Assining Premissions to a User Role (2023.9)

🧩 Low-Code Development
#1

Hey there!
Currently Im using Corteza to create a web portal. Now I wanted to create a user role, that only has access to a specific page in a specific namespace. After a lot of research I couldnt figure out, how to use the permission system in Corteza, to achive my goal. Currently the User who has this role, are able to access the admin area and the admin panel in a namespace even thoug I didnt gave them the premission to do so. Can anyone explain me, how to setup the permissions so the user only has reading rights on a page and cant do anything else?

#2

Complex answer for a simple question.

Firstly I would take note of the roles currently assigned to the user in question. Check the permissions granted to the role/s.

When setting up Corteza permissions, I would firstly familiarise myself with the hierarchy of roles.

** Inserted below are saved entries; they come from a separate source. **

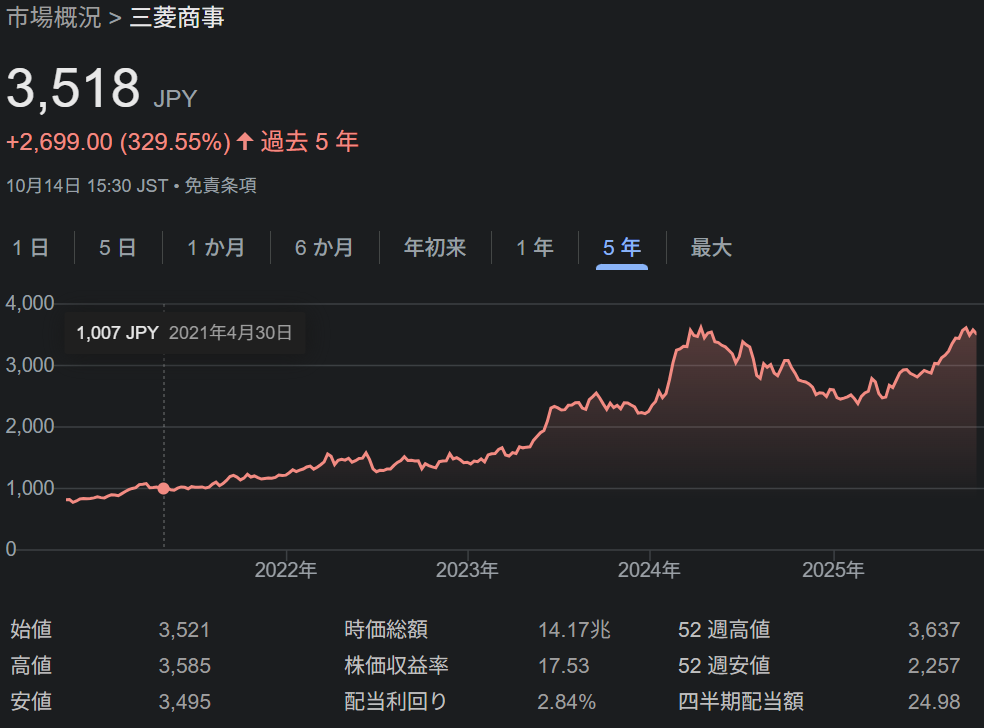
Task: Select the 年初来 range tab
Action: point(434,248)
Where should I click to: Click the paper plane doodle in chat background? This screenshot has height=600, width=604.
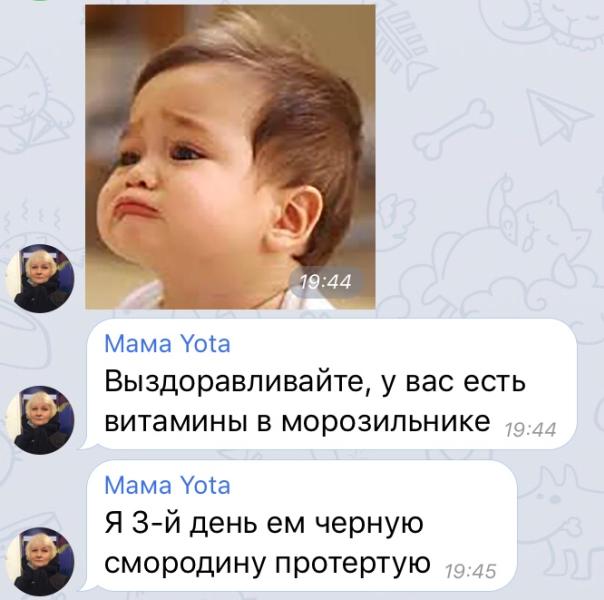coord(557,116)
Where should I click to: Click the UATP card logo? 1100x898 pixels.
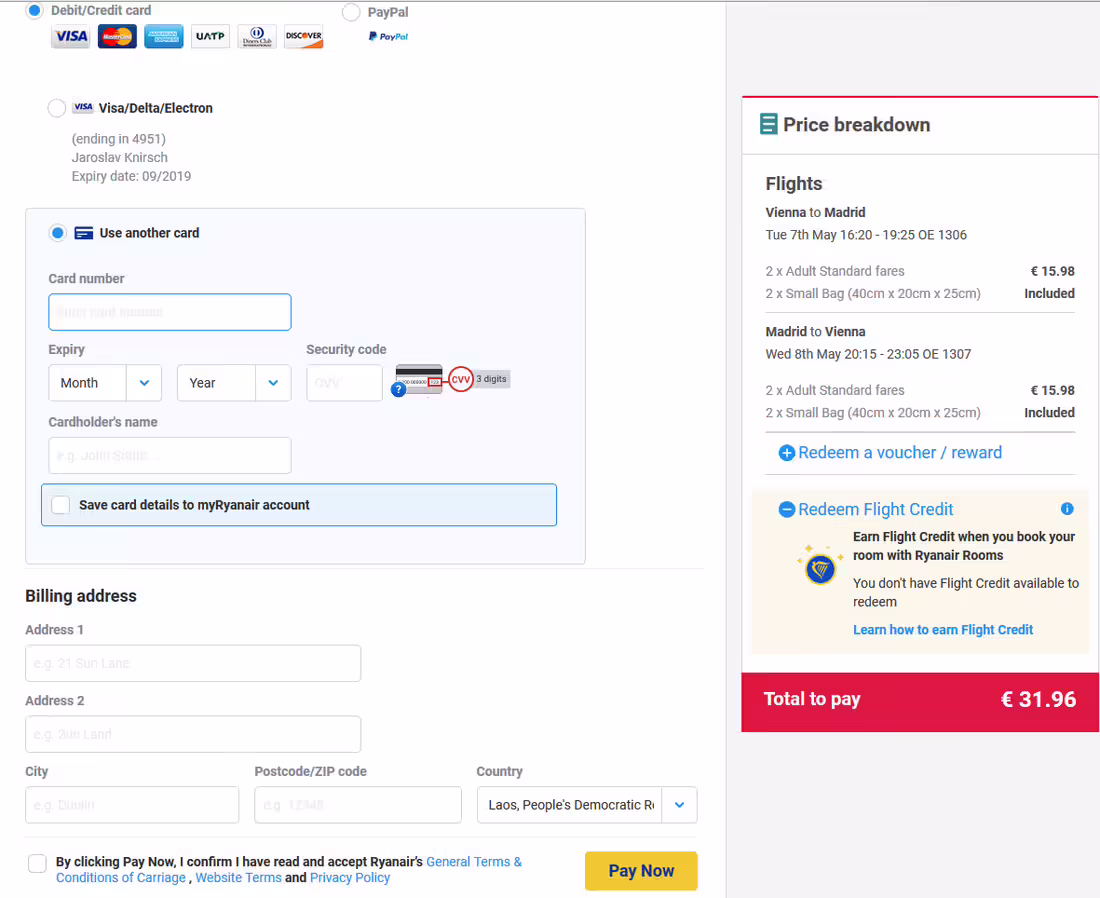(210, 36)
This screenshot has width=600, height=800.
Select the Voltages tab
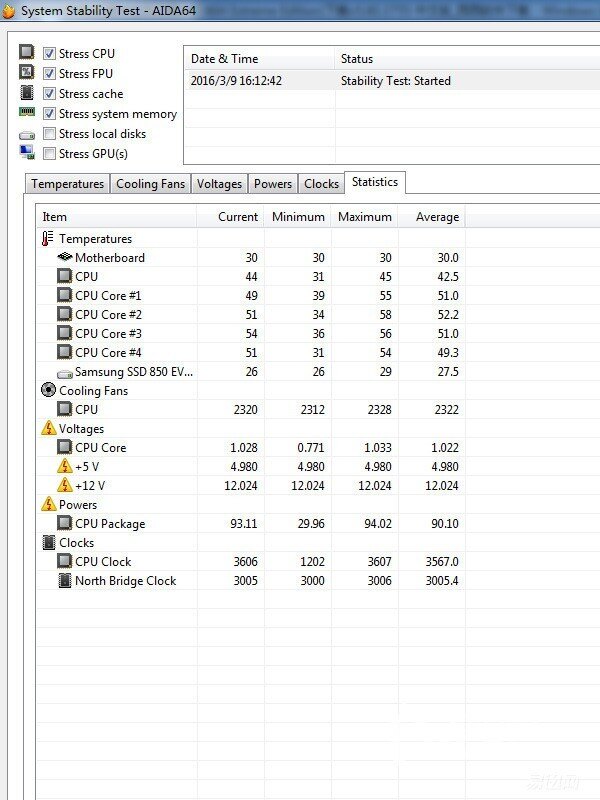coord(219,184)
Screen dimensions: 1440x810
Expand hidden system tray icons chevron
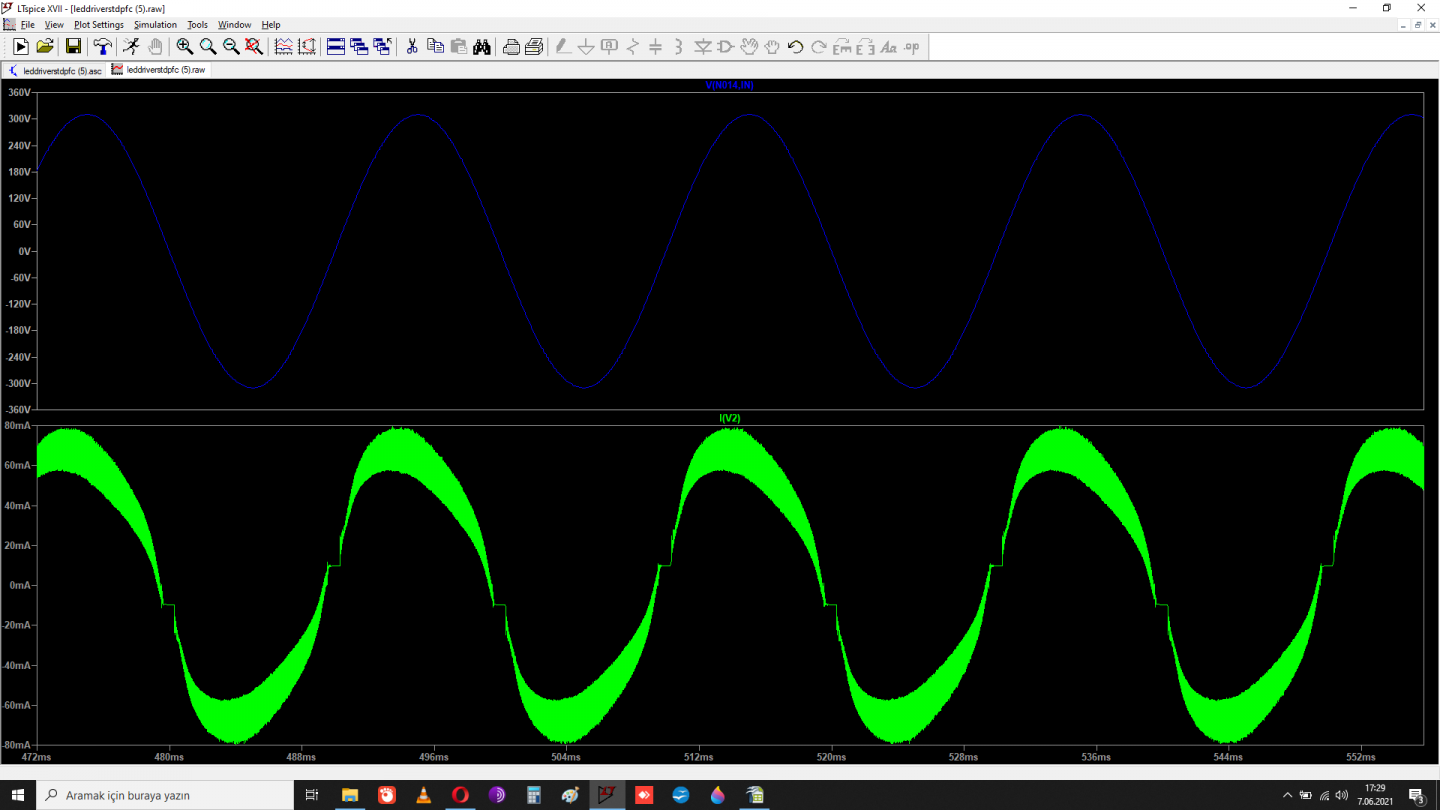[1287, 795]
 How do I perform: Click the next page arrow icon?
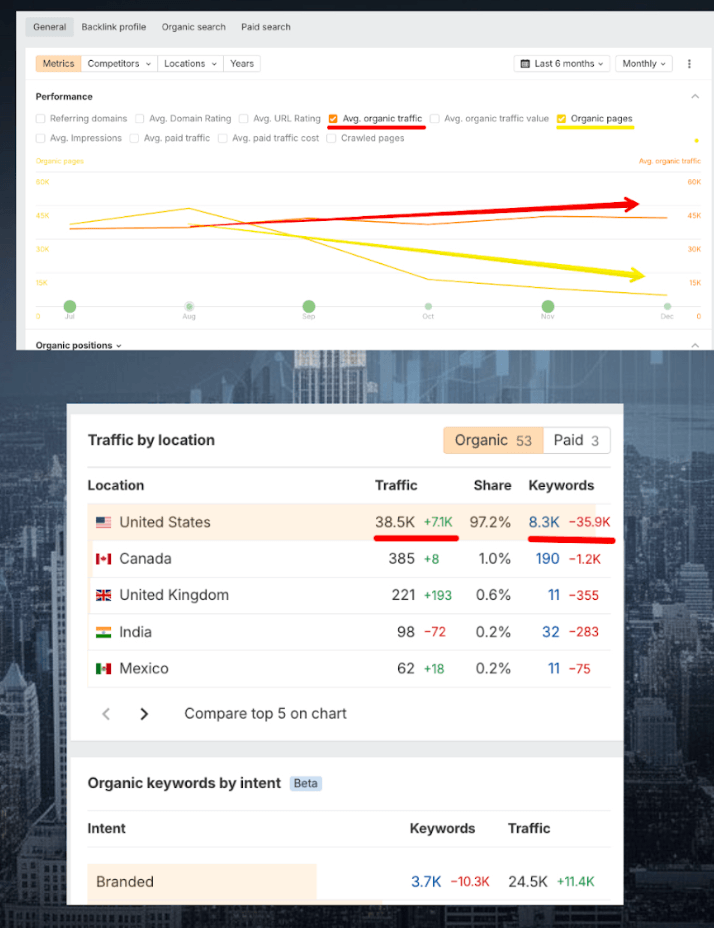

The way I think about them in order of highest privilege to lowest is as follows:

  • system roles (like access to auth)
  • compose roles (which governs access to all compose records)
  • automation roles (governs access to workflows)
  • namespace roles (governs access to a specific namespace)
  • module and page roles (governs access to a module or a page in a namespace)
  • module record roles (governs access to records in a module)
  • module field roles (governs access to module fields)

Once you get to understand the different levels, you need to determine at which level you want to set permissions which will be different for each role.

We also take a position on what can an Authenticated user (a system role) do or see. That effectively becomes your base permission. It takes a bit of trial and error but it is important to set this system role correctly according to your business requirements.

After that we create additional “additive” roles that add specific permissions. Some of our users may have 8, 10 or even 15 roles to ensure we only give the least permission.

It is important to note that using Deny should be minimised, as it will override any competing Allow permissions.

Roles and permissions is unfortunately an area that requires a lot of time, research, trial and error to get right, particularly if you are not an expert in role based permission design (like me).